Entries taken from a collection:
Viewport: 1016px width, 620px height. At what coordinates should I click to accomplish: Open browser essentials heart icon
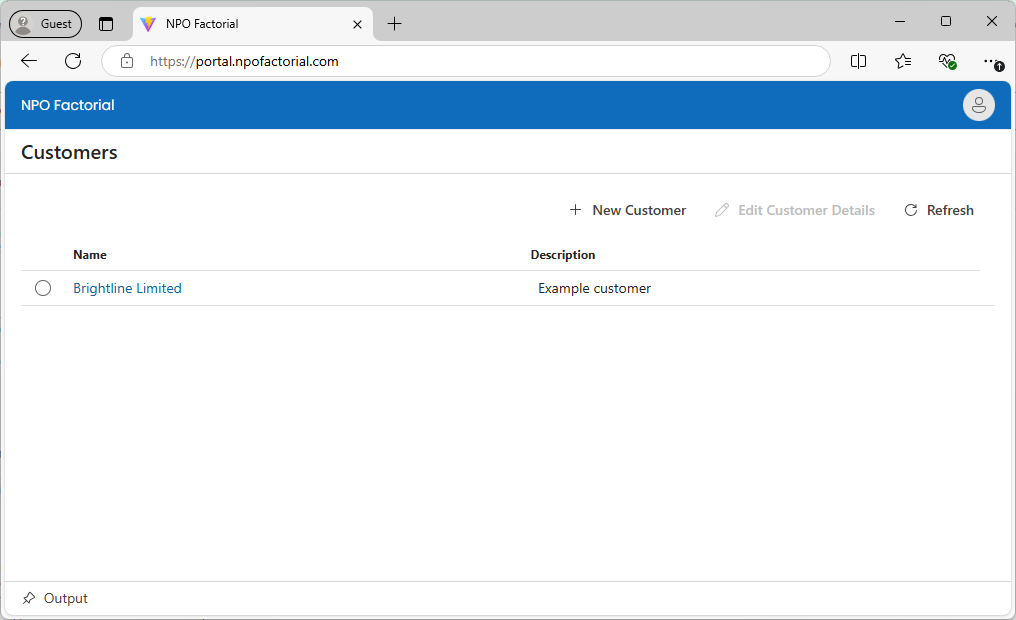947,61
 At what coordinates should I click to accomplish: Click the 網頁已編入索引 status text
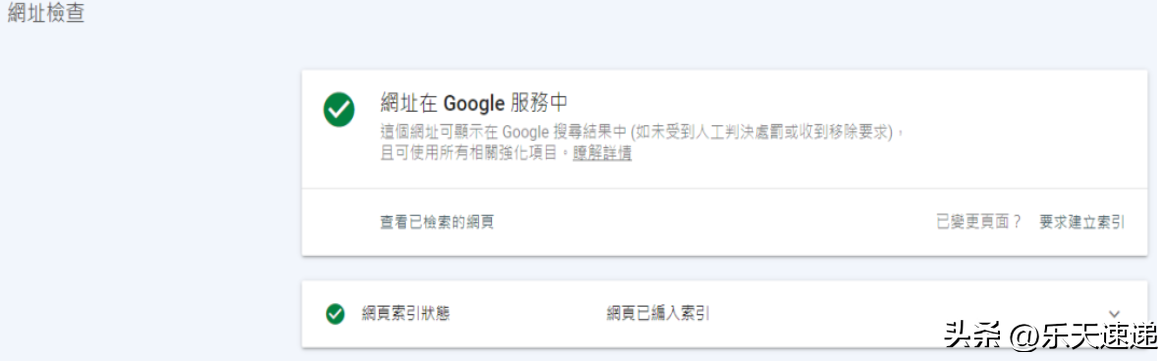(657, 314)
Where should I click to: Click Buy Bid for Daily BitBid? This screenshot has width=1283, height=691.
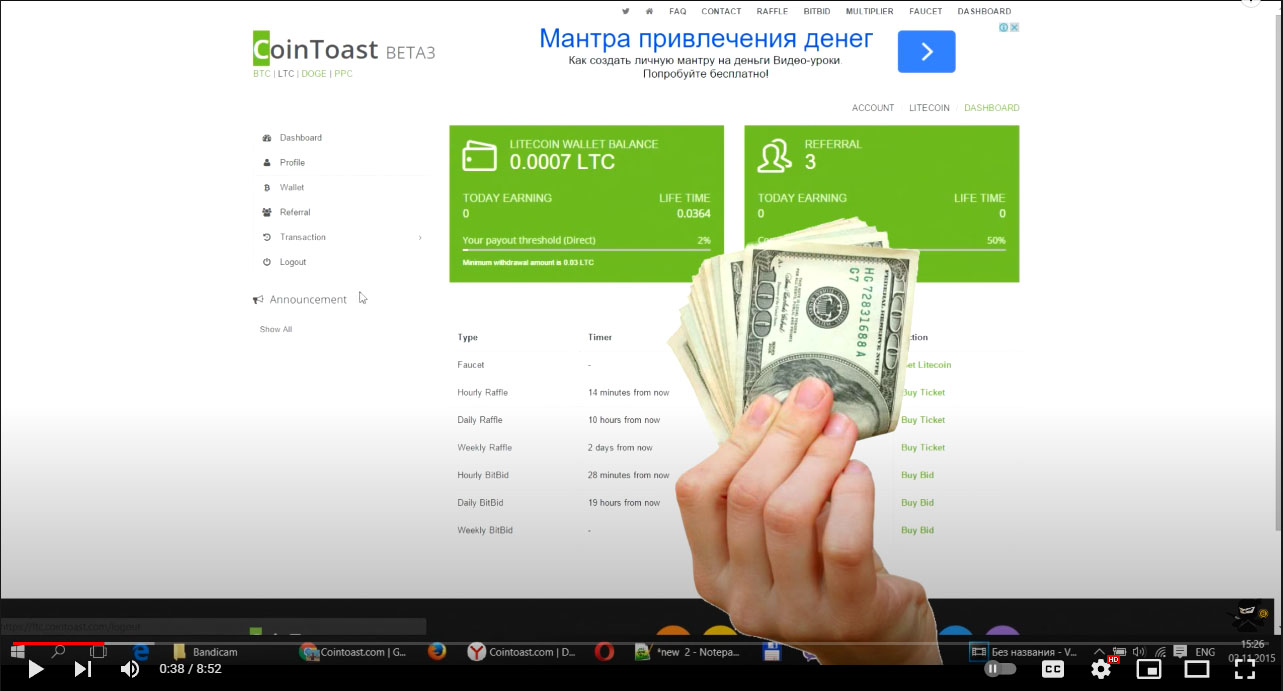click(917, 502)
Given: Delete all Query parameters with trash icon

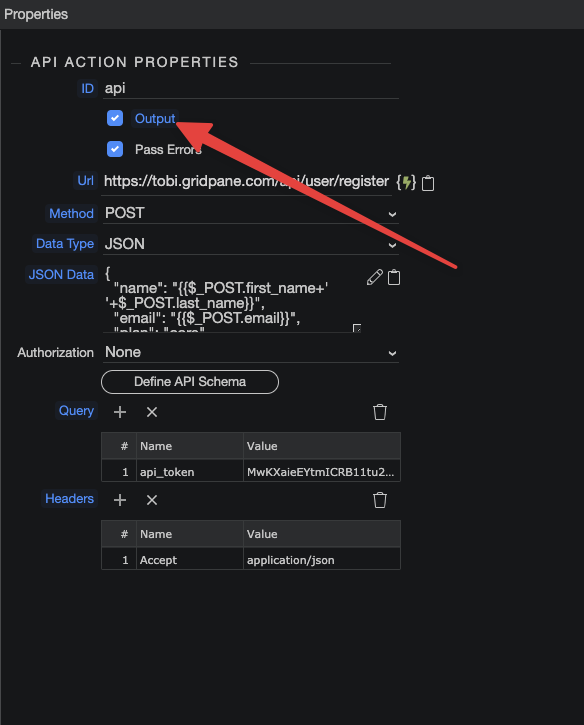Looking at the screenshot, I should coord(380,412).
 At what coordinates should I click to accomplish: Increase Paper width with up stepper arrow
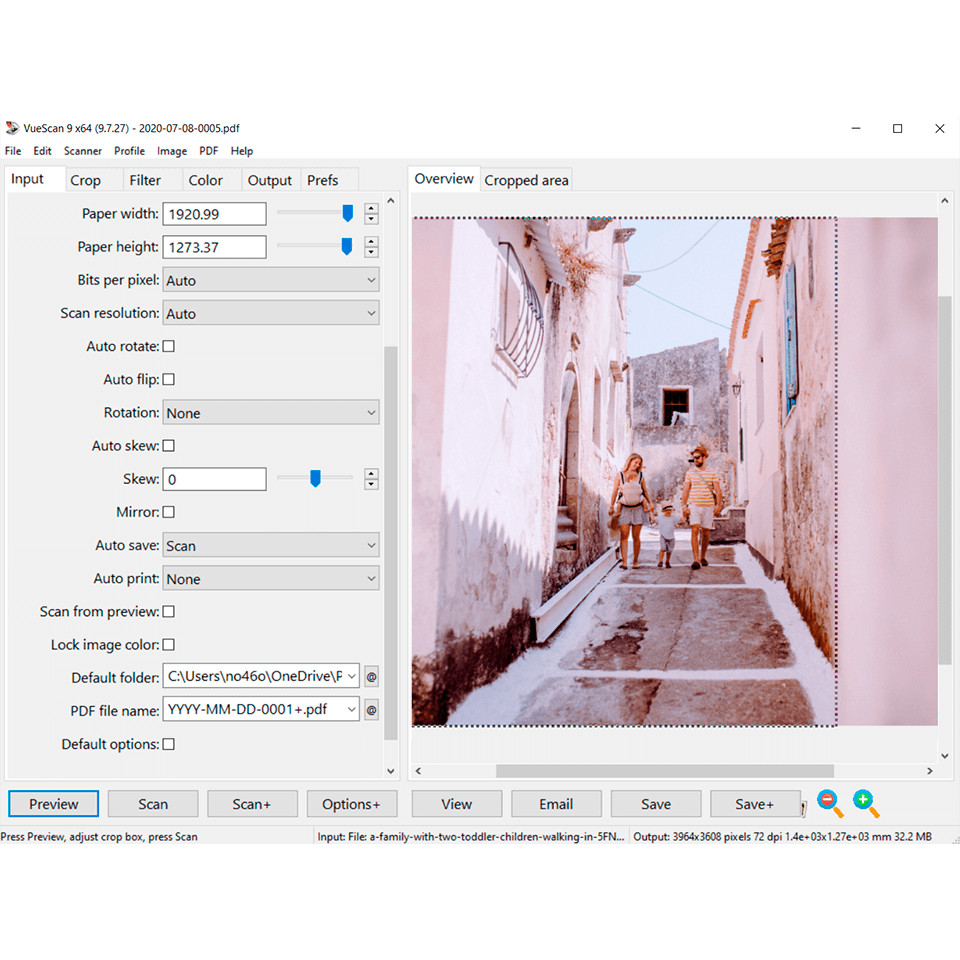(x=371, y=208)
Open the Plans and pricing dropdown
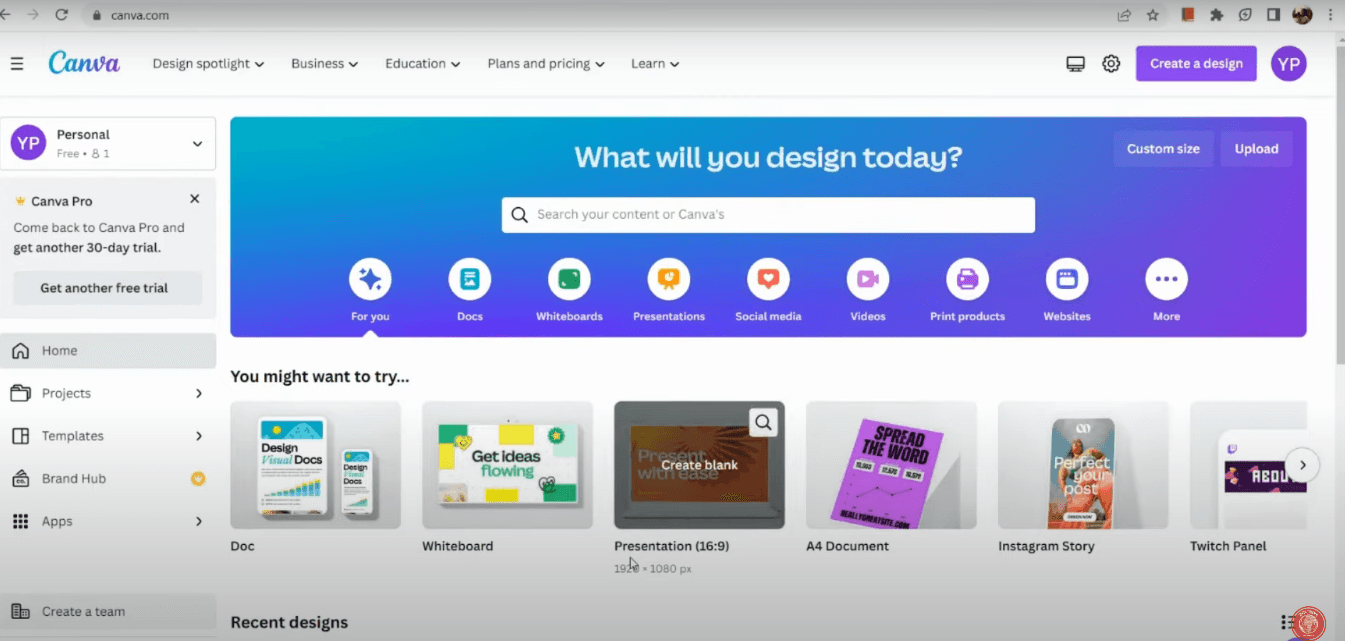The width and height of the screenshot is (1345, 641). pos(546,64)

* Exercise brief
Please print the entries above exactly. Skip every picture.

* Answer section
Viewport: 1016px width, 620px height. At what coordinates should I click to accomplish: Open browser essentials heart icon
947,61
 At what coordinates should I click to accomplish: Click the 網頁已編入索引 status text
(657, 314)
Where should I click to: Click Buy Bid for Daily BitBid? This screenshot has width=1283, height=691.
click(917, 502)
Given: Delete all Query parameters with trash icon

Looking at the screenshot, I should coord(380,412).
 At what coordinates should I click to accomplish: Increase Paper width with up stepper arrow
(x=371, y=208)
Open the Plans and pricing dropdown
The width and height of the screenshot is (1345, 641). pos(546,64)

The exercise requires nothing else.